• _Brief_:
Exact transcript, pictures excluded: write out every record below.
[Start of section]
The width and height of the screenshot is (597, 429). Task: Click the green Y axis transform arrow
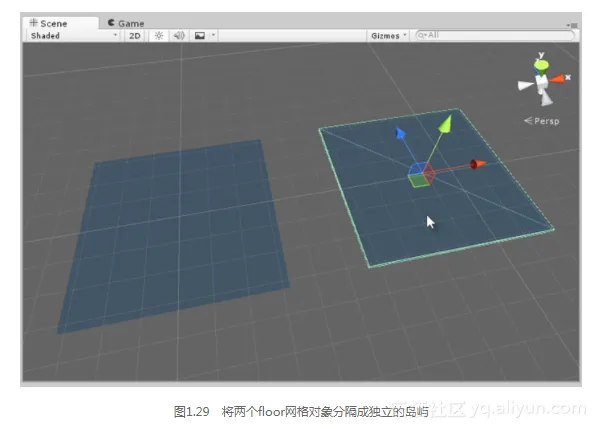click(x=445, y=123)
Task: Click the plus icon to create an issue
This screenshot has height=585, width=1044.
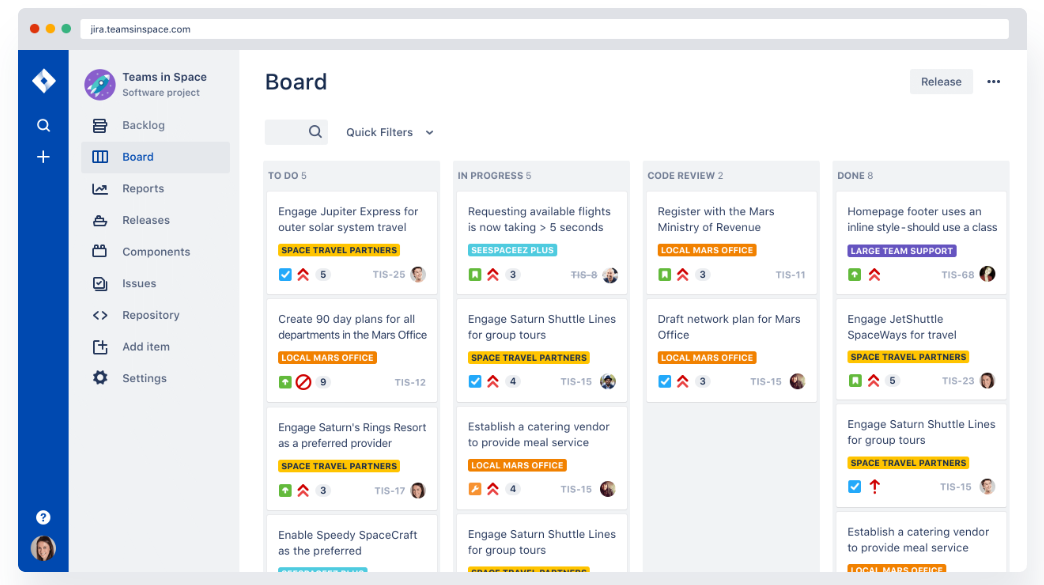Action: click(43, 157)
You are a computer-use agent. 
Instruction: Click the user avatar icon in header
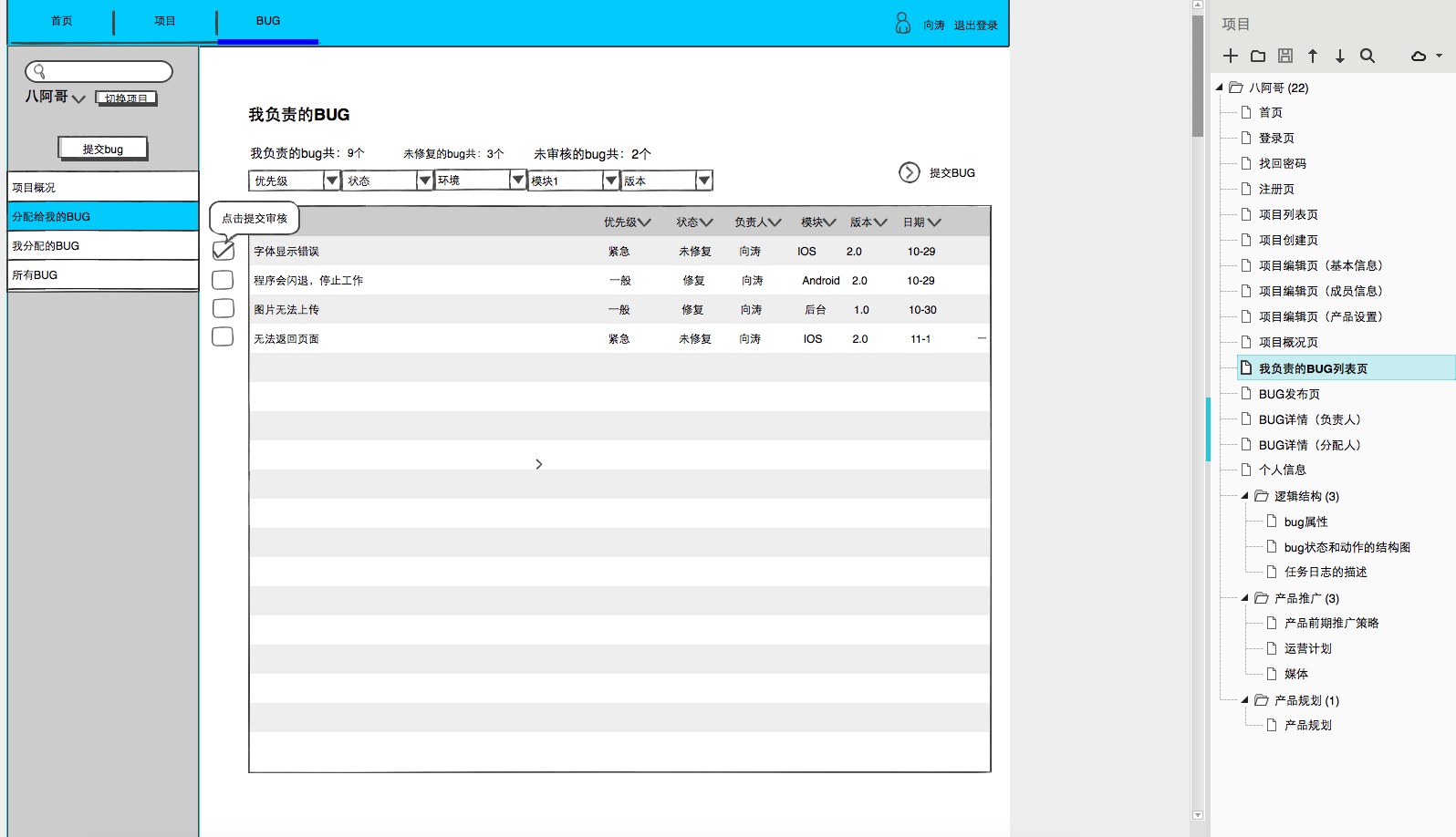click(x=902, y=23)
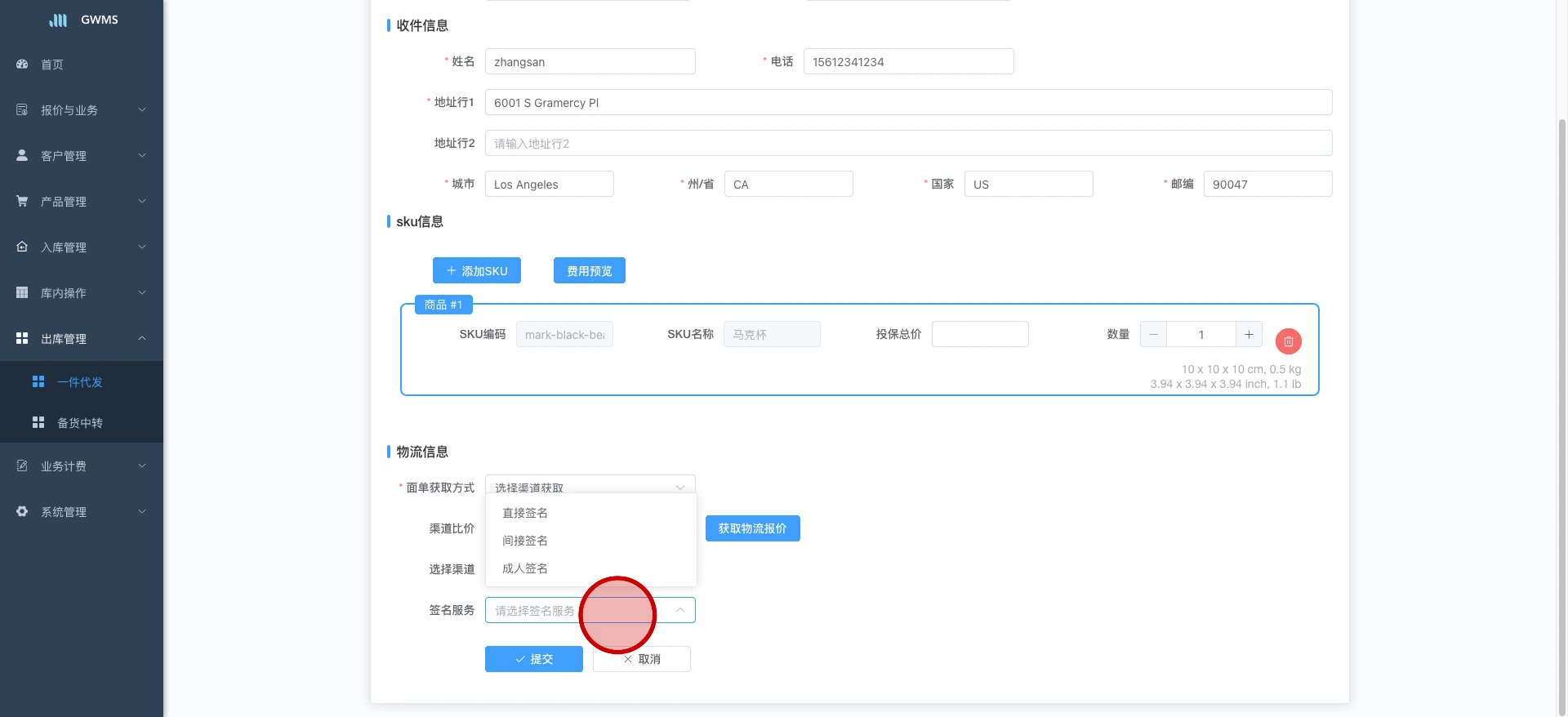This screenshot has width=1568, height=717.
Task: Click the 入库管理 warehouse icon
Action: (22, 247)
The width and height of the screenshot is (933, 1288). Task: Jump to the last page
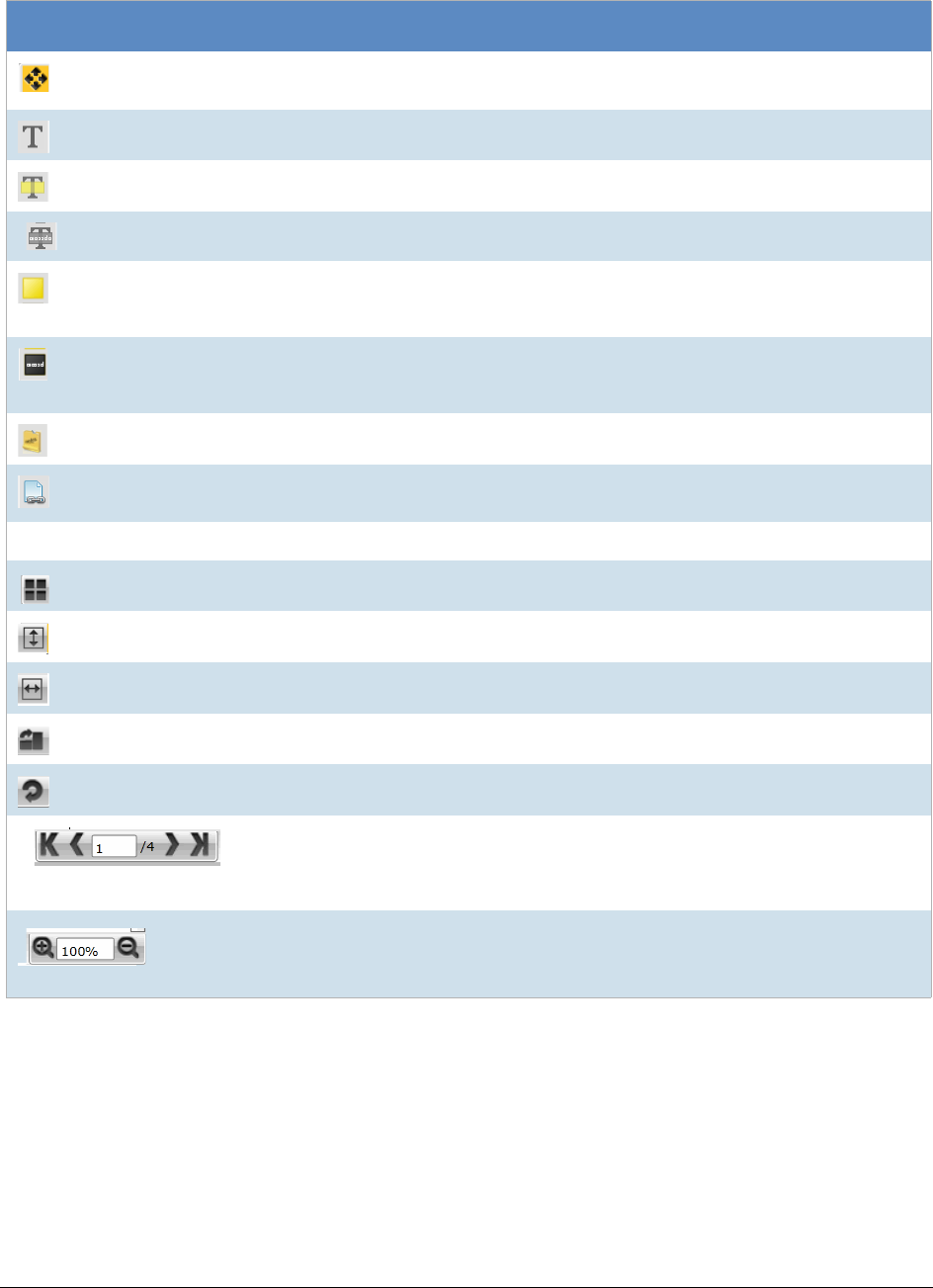tap(201, 847)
[End of section]
• _Response_:
The width and height of the screenshot is (597, 429). Task: Click the green Y axis transform arrow
click(x=445, y=123)
Task: Click the plus icon to create an issue
This screenshot has height=585, width=1044.
Action: click(43, 157)
You are a computer-use agent. 
Instruction: Click the user avatar icon in header
click(x=902, y=23)
This screenshot has width=1568, height=717.
Task: Click the 入库管理 warehouse icon
Action: (22, 247)
The width and height of the screenshot is (933, 1288). Task: Jump to the last page
tap(201, 847)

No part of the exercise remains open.